ASSIGNED TASK:
Could you say how many lines below contain the word "computer"? Give the number with no other text.

Records excerpted from a collection

────────────────

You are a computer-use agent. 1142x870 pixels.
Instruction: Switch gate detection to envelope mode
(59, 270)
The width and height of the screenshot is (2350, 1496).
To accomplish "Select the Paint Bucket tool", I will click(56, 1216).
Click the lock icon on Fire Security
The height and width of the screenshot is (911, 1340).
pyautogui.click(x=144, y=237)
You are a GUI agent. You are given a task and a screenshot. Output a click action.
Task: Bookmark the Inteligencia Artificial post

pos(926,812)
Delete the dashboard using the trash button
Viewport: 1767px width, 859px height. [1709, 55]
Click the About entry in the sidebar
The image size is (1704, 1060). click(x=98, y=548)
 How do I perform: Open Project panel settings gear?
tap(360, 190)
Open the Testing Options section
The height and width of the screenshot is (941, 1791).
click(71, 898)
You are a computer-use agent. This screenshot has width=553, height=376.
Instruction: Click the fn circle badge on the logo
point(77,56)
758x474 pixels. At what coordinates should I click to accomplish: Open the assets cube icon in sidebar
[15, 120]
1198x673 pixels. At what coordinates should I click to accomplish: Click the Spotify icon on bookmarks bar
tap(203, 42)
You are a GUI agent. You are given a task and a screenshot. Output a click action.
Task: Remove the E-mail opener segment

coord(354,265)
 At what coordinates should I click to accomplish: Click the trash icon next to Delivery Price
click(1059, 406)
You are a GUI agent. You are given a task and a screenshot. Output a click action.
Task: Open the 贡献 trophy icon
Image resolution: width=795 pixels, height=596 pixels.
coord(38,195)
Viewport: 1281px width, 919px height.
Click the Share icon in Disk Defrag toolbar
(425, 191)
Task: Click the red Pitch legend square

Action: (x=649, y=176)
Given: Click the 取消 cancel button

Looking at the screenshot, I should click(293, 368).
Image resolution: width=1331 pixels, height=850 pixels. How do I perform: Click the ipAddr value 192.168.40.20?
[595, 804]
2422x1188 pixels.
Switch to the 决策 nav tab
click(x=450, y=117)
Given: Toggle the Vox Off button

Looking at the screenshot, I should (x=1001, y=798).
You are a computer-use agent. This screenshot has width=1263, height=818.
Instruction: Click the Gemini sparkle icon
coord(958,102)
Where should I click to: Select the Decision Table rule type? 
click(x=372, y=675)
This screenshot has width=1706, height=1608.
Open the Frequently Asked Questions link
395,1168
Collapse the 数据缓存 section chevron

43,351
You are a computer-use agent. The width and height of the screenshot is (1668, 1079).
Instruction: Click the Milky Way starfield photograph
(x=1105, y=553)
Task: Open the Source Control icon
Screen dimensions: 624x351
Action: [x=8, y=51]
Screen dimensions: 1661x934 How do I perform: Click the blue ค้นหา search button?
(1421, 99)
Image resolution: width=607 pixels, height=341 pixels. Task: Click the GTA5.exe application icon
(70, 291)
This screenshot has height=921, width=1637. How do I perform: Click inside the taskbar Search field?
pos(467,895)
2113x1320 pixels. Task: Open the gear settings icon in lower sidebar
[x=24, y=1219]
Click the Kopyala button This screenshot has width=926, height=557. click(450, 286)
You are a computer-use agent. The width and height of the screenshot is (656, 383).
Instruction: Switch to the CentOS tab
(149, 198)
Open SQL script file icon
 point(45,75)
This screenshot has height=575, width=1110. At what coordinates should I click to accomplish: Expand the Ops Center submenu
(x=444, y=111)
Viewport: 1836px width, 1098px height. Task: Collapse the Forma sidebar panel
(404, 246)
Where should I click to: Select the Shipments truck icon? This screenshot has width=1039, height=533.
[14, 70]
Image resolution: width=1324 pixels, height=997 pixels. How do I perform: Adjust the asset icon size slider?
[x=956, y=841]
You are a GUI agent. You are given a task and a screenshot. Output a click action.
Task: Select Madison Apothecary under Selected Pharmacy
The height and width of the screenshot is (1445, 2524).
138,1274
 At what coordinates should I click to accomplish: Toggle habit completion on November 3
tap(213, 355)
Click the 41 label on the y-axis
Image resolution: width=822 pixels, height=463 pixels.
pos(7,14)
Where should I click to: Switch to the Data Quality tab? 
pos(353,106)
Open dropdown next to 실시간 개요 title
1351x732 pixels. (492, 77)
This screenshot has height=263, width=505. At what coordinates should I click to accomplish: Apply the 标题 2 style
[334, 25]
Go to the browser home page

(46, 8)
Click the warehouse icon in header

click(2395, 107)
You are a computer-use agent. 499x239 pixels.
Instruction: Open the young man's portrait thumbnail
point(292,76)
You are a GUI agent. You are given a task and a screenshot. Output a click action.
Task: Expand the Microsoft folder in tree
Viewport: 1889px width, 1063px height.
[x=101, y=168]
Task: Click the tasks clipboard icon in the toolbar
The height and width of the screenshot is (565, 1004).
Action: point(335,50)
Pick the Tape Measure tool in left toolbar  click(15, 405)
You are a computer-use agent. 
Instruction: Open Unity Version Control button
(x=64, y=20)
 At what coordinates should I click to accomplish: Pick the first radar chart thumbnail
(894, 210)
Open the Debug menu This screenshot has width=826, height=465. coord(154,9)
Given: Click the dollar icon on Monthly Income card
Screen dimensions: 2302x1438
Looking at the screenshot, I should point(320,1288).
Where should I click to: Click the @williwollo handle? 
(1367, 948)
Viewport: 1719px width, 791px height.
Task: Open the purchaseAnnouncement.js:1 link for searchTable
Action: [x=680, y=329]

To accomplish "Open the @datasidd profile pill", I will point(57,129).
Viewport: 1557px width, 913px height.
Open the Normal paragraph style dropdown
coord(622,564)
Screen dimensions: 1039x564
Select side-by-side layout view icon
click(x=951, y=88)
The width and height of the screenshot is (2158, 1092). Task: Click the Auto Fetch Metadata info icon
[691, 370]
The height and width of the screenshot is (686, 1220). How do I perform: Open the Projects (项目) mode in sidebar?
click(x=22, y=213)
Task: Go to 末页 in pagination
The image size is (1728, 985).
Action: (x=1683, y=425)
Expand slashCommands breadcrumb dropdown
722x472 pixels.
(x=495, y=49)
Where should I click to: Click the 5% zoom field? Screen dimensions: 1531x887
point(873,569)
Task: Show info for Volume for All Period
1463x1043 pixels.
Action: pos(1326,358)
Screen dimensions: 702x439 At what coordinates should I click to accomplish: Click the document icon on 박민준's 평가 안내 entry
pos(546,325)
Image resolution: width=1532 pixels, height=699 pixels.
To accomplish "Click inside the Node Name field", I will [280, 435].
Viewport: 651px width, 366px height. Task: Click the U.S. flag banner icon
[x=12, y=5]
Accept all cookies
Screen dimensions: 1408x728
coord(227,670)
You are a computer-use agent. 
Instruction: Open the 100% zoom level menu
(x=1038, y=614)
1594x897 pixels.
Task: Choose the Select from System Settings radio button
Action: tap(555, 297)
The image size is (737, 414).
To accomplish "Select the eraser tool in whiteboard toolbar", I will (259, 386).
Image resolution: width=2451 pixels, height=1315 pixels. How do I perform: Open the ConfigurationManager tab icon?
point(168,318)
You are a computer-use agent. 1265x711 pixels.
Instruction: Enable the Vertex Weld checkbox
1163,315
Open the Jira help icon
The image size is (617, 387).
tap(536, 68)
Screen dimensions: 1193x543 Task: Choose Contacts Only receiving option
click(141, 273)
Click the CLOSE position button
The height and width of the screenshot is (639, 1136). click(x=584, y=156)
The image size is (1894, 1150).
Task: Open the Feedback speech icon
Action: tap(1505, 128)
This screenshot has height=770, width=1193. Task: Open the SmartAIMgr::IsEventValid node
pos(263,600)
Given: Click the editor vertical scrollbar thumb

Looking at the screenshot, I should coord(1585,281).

────────────────

TASK OUTPUT:
9